(Data records)
•••

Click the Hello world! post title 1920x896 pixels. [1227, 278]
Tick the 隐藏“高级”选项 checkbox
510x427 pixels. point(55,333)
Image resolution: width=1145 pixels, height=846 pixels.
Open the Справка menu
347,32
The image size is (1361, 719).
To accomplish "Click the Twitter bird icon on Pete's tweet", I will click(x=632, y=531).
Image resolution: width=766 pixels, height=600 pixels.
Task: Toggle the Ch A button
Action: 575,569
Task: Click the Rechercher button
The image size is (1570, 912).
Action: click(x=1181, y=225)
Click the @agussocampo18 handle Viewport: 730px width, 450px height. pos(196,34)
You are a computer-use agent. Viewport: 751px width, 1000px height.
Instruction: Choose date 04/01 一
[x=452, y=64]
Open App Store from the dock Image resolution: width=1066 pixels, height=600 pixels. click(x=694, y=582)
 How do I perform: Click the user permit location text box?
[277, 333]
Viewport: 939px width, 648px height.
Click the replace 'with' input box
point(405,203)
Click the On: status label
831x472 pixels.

•••

## TASK
Whenever a line in the records contains the word "Viewport", copy that line.

## RESPONSE TO THIS TASK
Click the @agussocampo18 handle Viewport: 730px width, 450px height. pos(196,34)
You are a computer-use agent. Viewport: 751px width, 1000px height.
Viewport: 939px width, 648px height.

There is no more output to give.